Nel novembre 2002, P. pubblica sul sito web arXiv il primo di una serie di saggi con i quali intendeva dimostrare la Congettura di geometrizzazione di Thurston, risultato che comprende come caso particolare la Congettura di Poincaré. La strategia di attacco di P. consiste soprattutto nel modificare il programma di geometrizzazione di Richard Hamilton attraverso il flusso di Ricci e appare a tutti particolarmente promettente rispetto ai programmi più diretti di stampo topologico (in particolare gli approcci diversi di W.P. Thurston, J.W. Cannon e D. Gabai) che quasi nessuno era mai riuscito a capire. Nell’agosto del 2006 i matematici che hanno seguito il suo lavoro stendono una documentazione di sole 1000 pagine in cui si spiega passo per passo la dimostrazione completa della congettura di Poincaré con il metodo di P. La conclusione a cui arrivano gli scienziati è, testualmente, “è giusto, ora per favore ridateci alle nostre famiglie”.

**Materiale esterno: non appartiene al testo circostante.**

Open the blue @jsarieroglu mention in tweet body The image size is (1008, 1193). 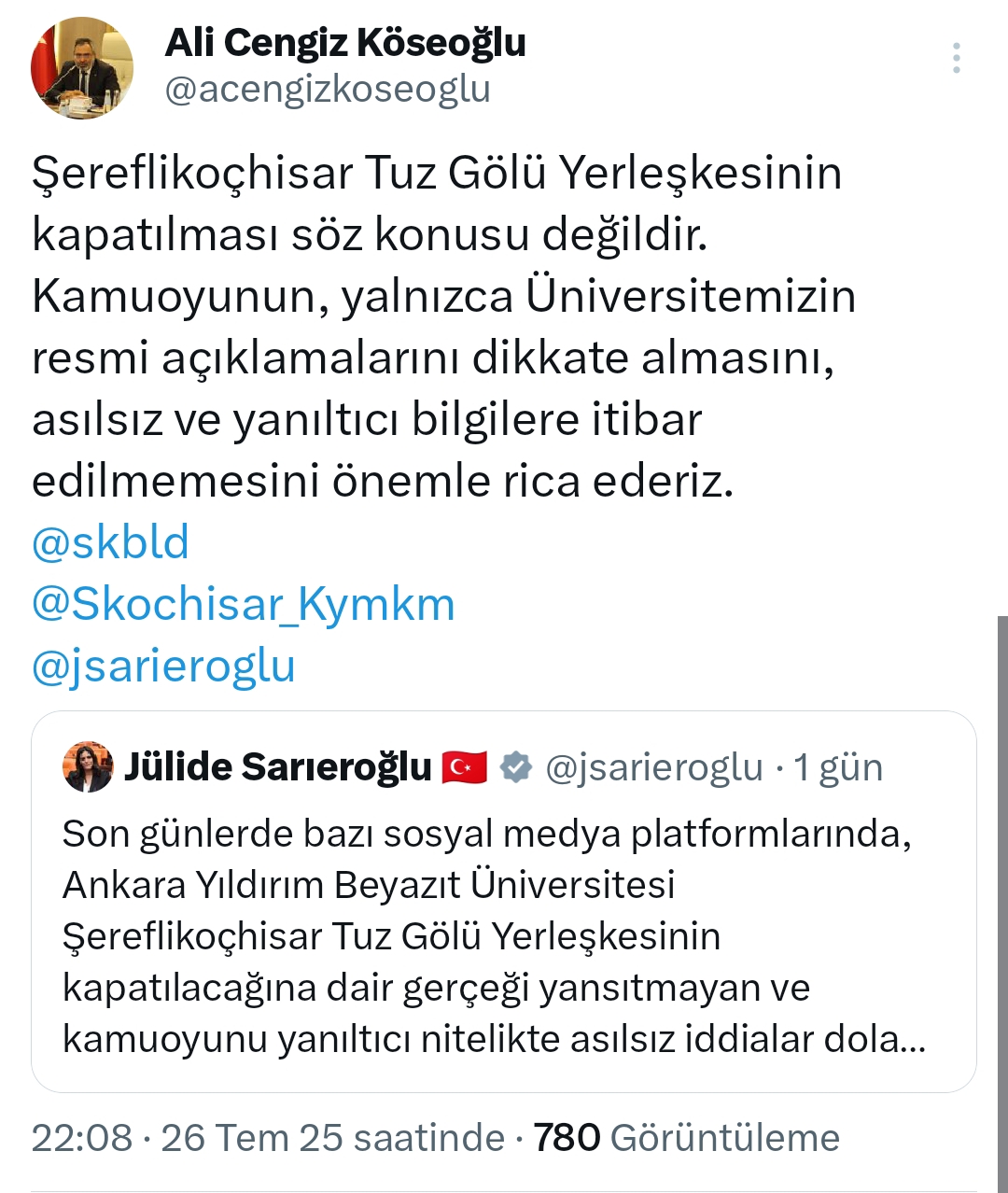click(x=163, y=666)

Per P. si aprono le porte della fama e della ricchezza: prima Medaglia Fields e poi premio di un milione di dollari offerto dal Clay Institute. Ma P. sorprendendo tutti tranne la madre rifiuta questi riconoscimenti e, anzi, lascia il suo lavoro nell’Istituto di matematica e va a vivere da solo con la madre, ormai vedova e pensionata, in una casa popolare alla periferia della città. Attualmente, Grigorij rifiuta ogni contatto umano, veste come un barbone eremita, risponde alle e-mail in modo sconclusionato (sembra quasi che a scrivere sia uno scarafaggio), ha murato le sue finestre e si rifiuta di parlare con chiunque.
Secondo Veronica Klinovitskaya, portavoce del Kprf, che sarebbe il Gtrn del Tgyh russo, non si può “lasciare un milione di dollari in Occidente, dove il denaro potrebbe andare alla ricerca militare, per creare bombe”. Il governo russo quindi ha esercitato pressioni su P. per fargli cambiare idea, ma Grigorij ha sempre resistito, e l’avvelenamento da plutonio non lo ha fatto mai desistere dal proclamare che “il denaro porta solo violenza”. All’inizio di luglio è arrivato il no definitivo di P., che ha rifiutato con una telefonata proprio mentre una spia russa del KGB camuffata da barbone stava ritirando il milione di dollari al posto suo. Secondo la sua vicina Vera Petrovna, attualmente P. vive in condizioni incredibili. “Una volta sono stata nel suo appartamento, rimanendo shockata. C’è solo un tavolo, una sedia e un letto con un materasso sporco, lasciato dai precedenti proprietari alcolizzati, che gli hanno venduto l’appartamento . Stiamo cercando nel palazzo di sbarazzarci degli scarafaggi, ma non è possibile, perché sono nascosti tutti nel suo appartamento. La cosa peggiore è che non c’era nemmeno un dollaro!”. Qualcuno riferisce di aver visto spesso P. prendere la metropolitana. Vestito da barbone, con giacche sbrindellate, jeans sporchi, scarpe da basket sformate e barba alla Rasputin, P. cambia spesso vagone, fa su e giù per tutta la rete di Mosca: dipinta sul volto, l’inconfondibile beatitudine di un uomo che ha scoperto come sfuggire ai giornalisti (e alla madre).